:: Text to read
Brigitte Bardot once said,“A photograph can be an instant of life captured for eternity that will never cease looking back at you.” Take a look at the works of French/Algerian photographer Michel Haddi and you will see what she means.
It is this magical quality that has made Michel a name to reckon with, revere, and be inspired by. Michel, one of the world’s leading fashion photographers, has worked in the industry for over 20 years. His editorial collaborations include Italian Vogue, French Vogue, British Vogue, Tatler, Vanity Fair, GQ and Allure, amongst others.
It is no wonder then that JAMM, an independent art advisory founded in 2006 by Sheikha Lulu Al- Sabah and Lydia Limerick, chose this celebrated artist for their inaugural exhibition in Dubai. The exhibition, sponsored by HSBC Private Banking, will feature limited-edition prints from Michel’s Celebrity series, as well as limited- edition prints from his recent series on the Youth of Morocco.
According to Sheikha Lulu, “When I think of fashion photographers, past and present, I think of names such as Cecil Beaton, Irving Penn, Richard Avedon, David Bailey, Helmut Newton and Mario Testino. Their works are now sold at galleries and at auction and viewed as art. We felt it was time to showcase the work of a fashion photographer from our own region. Being part Algerian, Michel Haddi represents the mix between East and West.”
The exhibition also marks the launch of a new venue space, Toby Arts, which is situated in close proximity to Al-Serkal Avenue where many of the top art galleries in Dubai are located. Toby Arts is a collaborative project between JAMM and Toby, the brand by Saudi fashion designer Hatem Alakeel.
Signature spoke with Sheikha Lulu on the debut exhibition, photography and more…
Why did JAMM choose Fashion Photographer Michel Haddi as a medium for its first foray into Dubai? Why was Dubai chosen as a location?
“JAMM chose Michel Haddi for a number of reasons. As JAMM’s inaugural exhibition in Dubai will also mark the launch of Toby Art, we sought a medium that combines both fashion and art. Michel Haddi also embodies the mix between East and West, which is an integral characteristic of our own brands. Dubai was chosen as a location because it is the hub of Middle Eastern art.”
The event also marks the launch of a new venue space, Toby Arts, collaboration between Toby, the brand by Saudi fashion designer Hatem Alakeel, and JAMM. Can you tell us how this came about?
“We have great respect for each other’s work in our respective fields- fashion design and contemporary art, and felt it was time to collaborate on a project that will give us an opportunity to showcase what we are passionate about. Toby Arts is a space where creative minds can meet and ideas can be shared. It will be a platform for contemporary art, fashion and design.”
Exhibiting photographs is one thing and trying to auction them, something different all together. How does a photograph become an authentic work of art and thus valuable?
::::
Problem to work on: In the article on the Michel Haddi exhibition, what reason does Sheikha Lulu give for choosing Dubai as the location?
:: Data excerpts
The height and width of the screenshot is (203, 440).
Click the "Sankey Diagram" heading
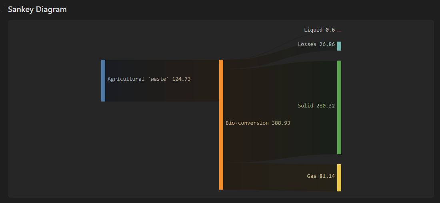[x=37, y=9]
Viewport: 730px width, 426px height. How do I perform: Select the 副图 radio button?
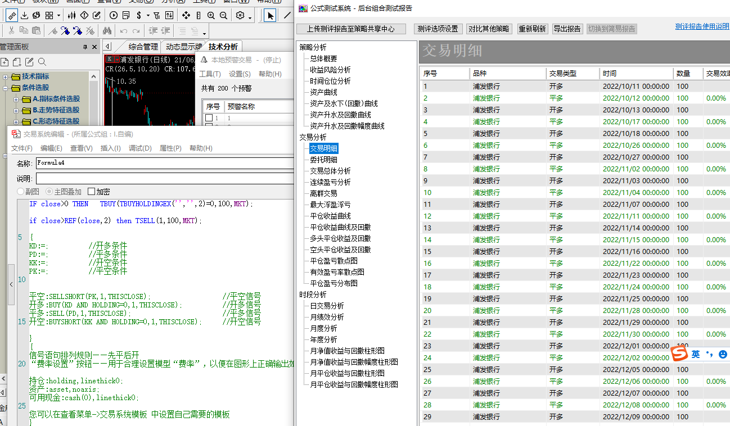tap(21, 192)
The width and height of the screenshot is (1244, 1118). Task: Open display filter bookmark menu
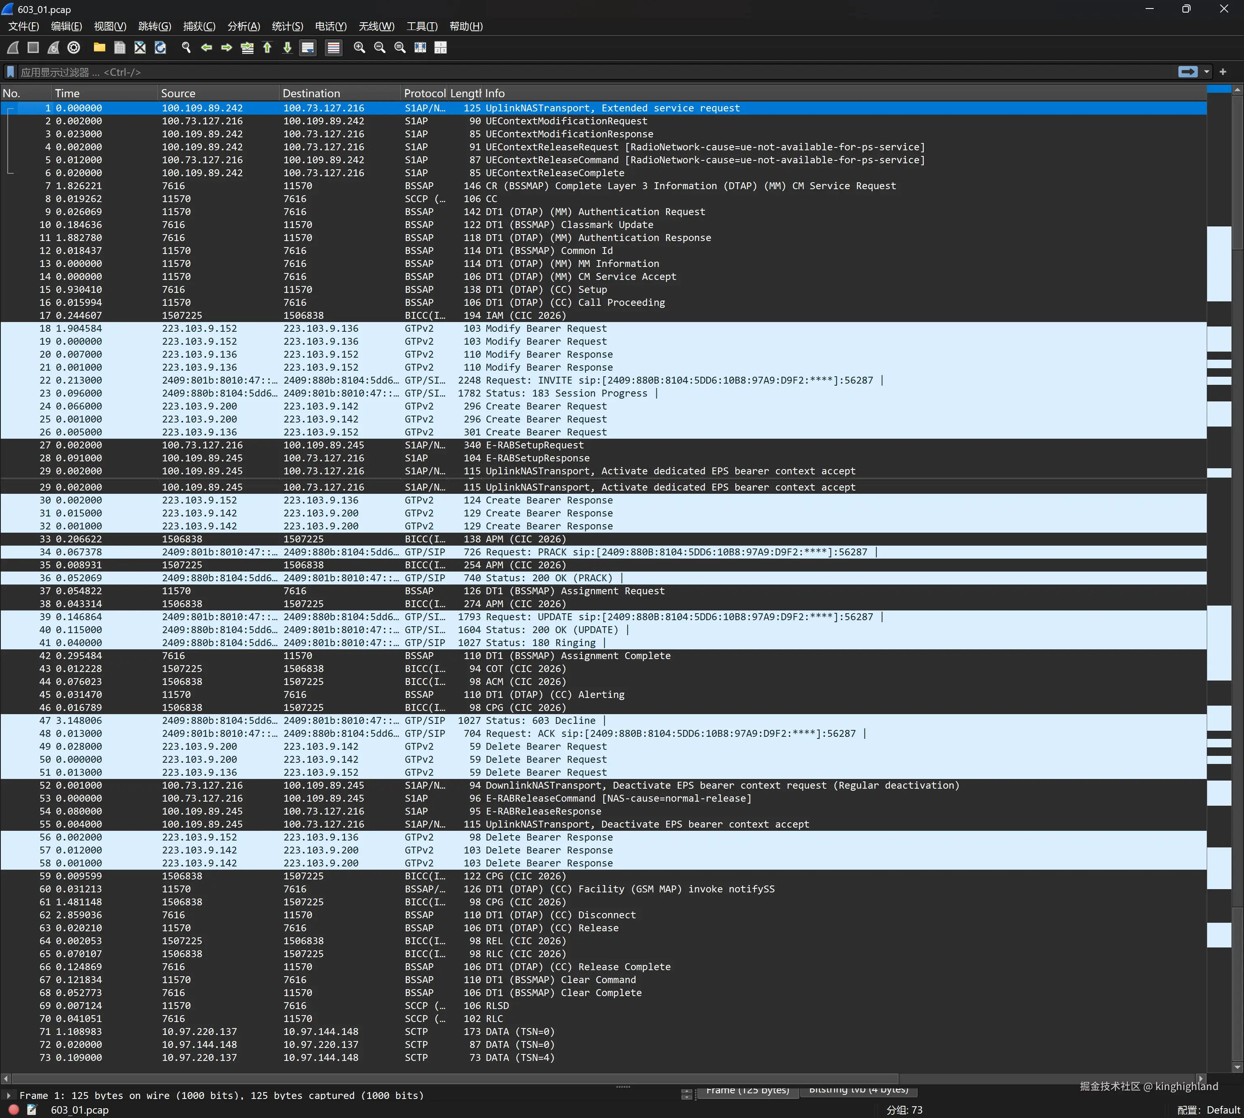10,72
::::
Answer to this exercise: Dubai was chosen because it is the hub of Middle Eastern art.